■ Requirement
Only one stretch of the listing below is wanted. Give it again exactly, from the line with "This screenshot has width=430, height=622." through the line with "Image resolution: width=812".

Start of Dataset records

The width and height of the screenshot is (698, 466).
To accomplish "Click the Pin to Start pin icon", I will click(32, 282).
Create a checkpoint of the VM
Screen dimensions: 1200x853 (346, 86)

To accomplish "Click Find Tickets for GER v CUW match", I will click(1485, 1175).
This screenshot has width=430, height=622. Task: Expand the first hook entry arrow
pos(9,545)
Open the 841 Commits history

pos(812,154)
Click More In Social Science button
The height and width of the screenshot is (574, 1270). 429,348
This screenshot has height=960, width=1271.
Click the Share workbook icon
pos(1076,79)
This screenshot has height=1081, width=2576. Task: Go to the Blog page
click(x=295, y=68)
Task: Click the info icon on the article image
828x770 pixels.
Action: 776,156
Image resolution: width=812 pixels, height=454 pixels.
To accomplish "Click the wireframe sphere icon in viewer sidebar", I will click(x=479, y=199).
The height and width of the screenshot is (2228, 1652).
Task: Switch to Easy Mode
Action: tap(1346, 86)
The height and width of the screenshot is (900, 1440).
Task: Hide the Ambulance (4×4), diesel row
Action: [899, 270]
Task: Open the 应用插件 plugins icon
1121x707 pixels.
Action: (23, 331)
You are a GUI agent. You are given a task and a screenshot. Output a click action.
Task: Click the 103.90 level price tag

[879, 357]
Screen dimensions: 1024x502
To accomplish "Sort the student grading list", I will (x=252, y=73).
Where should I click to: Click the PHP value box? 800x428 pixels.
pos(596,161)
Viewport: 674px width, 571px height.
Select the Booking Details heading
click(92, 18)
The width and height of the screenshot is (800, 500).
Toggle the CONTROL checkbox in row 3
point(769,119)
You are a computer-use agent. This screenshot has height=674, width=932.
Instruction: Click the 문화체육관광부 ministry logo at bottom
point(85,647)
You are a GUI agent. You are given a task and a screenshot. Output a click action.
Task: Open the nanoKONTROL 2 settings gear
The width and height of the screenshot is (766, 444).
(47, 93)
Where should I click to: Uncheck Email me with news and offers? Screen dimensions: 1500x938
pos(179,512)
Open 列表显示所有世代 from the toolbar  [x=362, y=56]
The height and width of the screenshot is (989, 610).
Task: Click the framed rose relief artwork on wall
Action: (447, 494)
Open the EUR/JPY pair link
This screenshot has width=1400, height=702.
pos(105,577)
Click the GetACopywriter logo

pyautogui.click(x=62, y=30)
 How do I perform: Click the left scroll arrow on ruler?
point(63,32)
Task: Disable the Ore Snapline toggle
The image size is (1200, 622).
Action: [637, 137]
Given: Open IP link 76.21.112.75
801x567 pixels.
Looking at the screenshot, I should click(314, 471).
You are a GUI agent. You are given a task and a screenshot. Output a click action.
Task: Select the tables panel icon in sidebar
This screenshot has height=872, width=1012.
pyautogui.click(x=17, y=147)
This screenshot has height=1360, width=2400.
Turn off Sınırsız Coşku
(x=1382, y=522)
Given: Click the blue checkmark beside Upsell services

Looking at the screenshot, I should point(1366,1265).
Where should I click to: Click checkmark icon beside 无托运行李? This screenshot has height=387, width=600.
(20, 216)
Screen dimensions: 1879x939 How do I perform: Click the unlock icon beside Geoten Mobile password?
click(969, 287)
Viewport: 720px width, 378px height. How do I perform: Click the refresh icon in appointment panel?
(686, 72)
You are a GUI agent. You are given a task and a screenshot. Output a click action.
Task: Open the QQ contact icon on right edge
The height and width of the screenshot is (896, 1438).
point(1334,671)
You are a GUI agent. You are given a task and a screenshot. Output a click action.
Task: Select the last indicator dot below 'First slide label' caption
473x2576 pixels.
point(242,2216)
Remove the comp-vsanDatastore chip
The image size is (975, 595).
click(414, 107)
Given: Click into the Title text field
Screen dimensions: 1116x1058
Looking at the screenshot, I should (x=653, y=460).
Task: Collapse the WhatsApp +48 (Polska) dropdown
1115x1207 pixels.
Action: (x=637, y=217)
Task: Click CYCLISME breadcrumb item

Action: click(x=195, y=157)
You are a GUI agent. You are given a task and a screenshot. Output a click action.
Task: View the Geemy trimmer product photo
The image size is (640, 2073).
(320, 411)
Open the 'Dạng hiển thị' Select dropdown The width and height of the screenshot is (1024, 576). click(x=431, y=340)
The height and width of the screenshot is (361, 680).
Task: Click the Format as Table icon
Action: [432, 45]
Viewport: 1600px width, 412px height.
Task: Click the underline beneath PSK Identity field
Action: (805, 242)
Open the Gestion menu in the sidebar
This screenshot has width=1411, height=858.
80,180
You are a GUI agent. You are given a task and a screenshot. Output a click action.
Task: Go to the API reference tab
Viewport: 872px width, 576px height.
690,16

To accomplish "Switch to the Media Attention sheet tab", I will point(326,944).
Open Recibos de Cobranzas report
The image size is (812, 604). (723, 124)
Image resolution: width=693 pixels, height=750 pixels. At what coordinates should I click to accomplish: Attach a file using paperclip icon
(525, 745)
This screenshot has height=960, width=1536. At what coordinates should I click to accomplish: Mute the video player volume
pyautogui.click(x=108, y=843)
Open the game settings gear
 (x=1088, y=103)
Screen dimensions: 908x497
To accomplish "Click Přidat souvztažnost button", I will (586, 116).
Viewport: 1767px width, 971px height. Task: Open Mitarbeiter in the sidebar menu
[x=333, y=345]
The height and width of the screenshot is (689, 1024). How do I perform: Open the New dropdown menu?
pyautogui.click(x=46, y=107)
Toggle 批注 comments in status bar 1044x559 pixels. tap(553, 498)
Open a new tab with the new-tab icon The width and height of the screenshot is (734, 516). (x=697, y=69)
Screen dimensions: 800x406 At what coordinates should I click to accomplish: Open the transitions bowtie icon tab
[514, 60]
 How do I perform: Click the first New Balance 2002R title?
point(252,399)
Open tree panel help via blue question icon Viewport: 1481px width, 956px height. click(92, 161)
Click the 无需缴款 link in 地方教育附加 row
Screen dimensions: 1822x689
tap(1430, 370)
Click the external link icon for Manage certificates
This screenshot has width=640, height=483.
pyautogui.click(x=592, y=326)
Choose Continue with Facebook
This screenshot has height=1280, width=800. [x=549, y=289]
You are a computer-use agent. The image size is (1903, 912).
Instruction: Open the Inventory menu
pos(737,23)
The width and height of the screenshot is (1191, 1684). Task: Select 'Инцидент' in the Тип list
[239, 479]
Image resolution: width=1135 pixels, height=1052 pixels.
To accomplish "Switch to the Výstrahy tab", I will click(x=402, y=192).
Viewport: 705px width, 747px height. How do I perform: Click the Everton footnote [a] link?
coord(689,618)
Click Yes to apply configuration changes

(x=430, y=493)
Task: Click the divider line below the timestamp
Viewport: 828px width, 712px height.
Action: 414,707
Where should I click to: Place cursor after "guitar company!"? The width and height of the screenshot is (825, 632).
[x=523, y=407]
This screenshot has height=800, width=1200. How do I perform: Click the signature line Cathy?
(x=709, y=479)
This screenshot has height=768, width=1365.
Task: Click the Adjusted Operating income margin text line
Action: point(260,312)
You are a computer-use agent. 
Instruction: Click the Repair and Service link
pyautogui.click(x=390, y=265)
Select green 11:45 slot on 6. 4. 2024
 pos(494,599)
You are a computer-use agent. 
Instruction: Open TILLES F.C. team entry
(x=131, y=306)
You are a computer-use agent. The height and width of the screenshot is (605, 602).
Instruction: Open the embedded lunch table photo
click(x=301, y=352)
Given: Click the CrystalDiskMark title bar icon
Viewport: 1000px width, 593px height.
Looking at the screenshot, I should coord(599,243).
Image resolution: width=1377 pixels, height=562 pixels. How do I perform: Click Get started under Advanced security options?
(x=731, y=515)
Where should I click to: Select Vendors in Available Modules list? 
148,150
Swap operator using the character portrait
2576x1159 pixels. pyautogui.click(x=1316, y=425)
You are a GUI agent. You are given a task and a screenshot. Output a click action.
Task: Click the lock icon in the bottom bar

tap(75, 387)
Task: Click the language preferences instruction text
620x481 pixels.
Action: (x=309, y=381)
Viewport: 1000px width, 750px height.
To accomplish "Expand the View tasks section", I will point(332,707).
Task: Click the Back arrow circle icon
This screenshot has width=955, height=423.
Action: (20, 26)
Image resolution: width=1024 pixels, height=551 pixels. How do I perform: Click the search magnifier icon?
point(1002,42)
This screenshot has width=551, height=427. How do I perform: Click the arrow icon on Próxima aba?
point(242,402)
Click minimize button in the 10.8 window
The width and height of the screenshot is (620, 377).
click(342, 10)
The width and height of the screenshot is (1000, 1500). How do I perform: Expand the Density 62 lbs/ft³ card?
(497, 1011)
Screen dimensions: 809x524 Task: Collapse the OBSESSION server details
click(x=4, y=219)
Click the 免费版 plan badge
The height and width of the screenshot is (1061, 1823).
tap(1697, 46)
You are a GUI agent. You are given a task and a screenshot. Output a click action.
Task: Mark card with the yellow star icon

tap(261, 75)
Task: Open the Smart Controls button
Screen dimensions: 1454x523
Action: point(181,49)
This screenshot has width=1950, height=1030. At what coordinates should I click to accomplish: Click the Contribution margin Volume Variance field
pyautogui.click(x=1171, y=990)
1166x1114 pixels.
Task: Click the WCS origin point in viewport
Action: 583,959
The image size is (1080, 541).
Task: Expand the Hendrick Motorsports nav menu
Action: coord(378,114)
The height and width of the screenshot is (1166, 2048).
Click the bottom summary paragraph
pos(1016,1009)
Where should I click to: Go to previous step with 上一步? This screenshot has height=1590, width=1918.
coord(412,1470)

End of Dataset records

■ Result of the exercise
This screenshot has width=430, height=622. Task: Expand the first hook entry arrow
pos(9,545)
Open the 841 Commits history

pos(812,154)
Click More In Social Science button
The height and width of the screenshot is (574, 1270). 429,348
This screenshot has height=960, width=1271.
Click the Share workbook icon
pos(1076,79)
This screenshot has height=1081, width=2576. Task: Go to the Blog page
click(x=295, y=68)
Task: Click the info icon on the article image
828x770 pixels.
Action: 776,156
Image resolution: width=812 pixels, height=454 pixels.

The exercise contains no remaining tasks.